De acordo com o advogado, as informações reforçam a necessidade de análise de outras possibilidades referente a causa da morte do adolescente. Halex afirmou que a equipe jurídica seguirá analisando todos os elementos do caso e que “novas atualizações serão divulgadas assim que evidências adicionais forem apuradas.” Inicialmente, foi informado que, no momento das agressões, Rodrigo teria batido a cabeça na porta de um veículo que estava aberto atrás dele.
Durante a briga que foi gravada, Pedro Turra desferiu uma série de socos contra o adolescente. Ele sofreu traumatismo craniano severo e foi levado ao hospital em estado crítico. Rodrigo passou por uma cirurgia de emergência para drenagem de sangue no crânio, após o rompimento de uma artéria. O jovem ficou internado por 16 dias em estado grave na Unidade de Terapia Intensiva (UTI) do Hospital Brasília, em Águas Claras, e chegou a ter uma parada cardiorrespiratória de 12 minutos. No sábado (7) o hospital Brasília confirmou o diagnóstico de morte encefálica e afirmou que “apesar de todos os esforços da equipe médica o quadro evoluiu para perda completa e irreversível das funções cerebrais.”
Comoção
Rodrigo Castanheira foi sepultado no último domingo (8), no cemitério Campo da Esperança, da Asa Sul, sob forte comoção e pedido de justiça pelos amigos e familiares. Após a morte do jovem, o Ministério Público do Distrito Federal (MPDFT) pediu a reclassificação do crime cometido por Pedro Turra, que inicialmente era investigado por lesão corporal gravíssima, para homicídio. De acordo com a Polícia Civil, o inquérito já foi concluído e enviado ao Ministério Público.

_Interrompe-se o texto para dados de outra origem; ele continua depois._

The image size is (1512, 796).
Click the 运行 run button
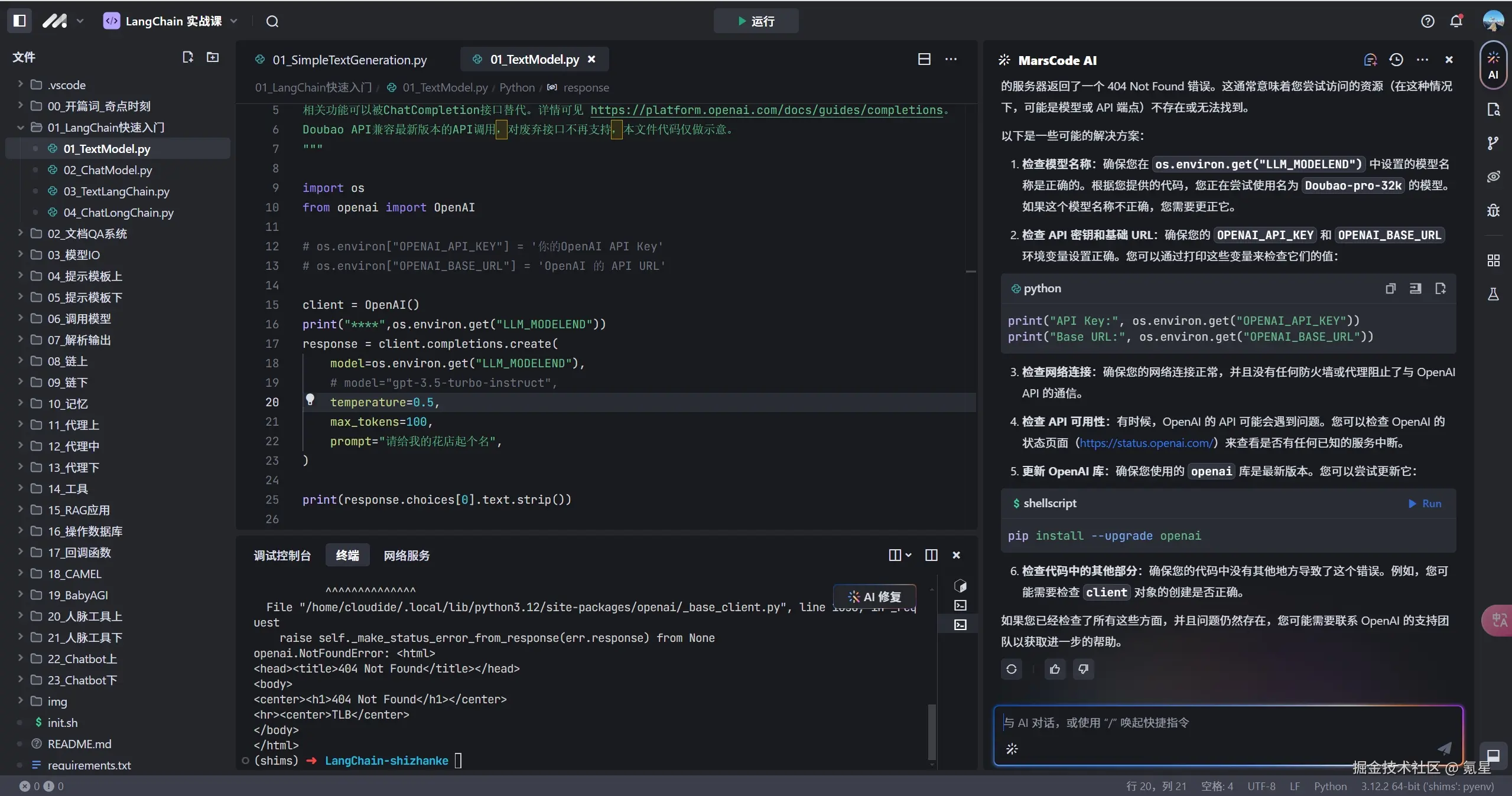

O Tribunal de Justiça do Distrito Federal julga nesta quinta-feira (12) um novo pedido de habeas corpus pedido pela defesa do ex-piloto. O agressor Pedro Turra está preso em cela individual, no Complexo Penitenciário da Papuda. Ele havia sido preso em flagrante logo após o crime, mas respondia em liberdade após pagar fiança de R$ 24,3 mil. A prisão preventiva foi decretada após a coleta de depoimentos de outras vítimas que confirmaram o histórico de violência de Turra, com autorização judicial.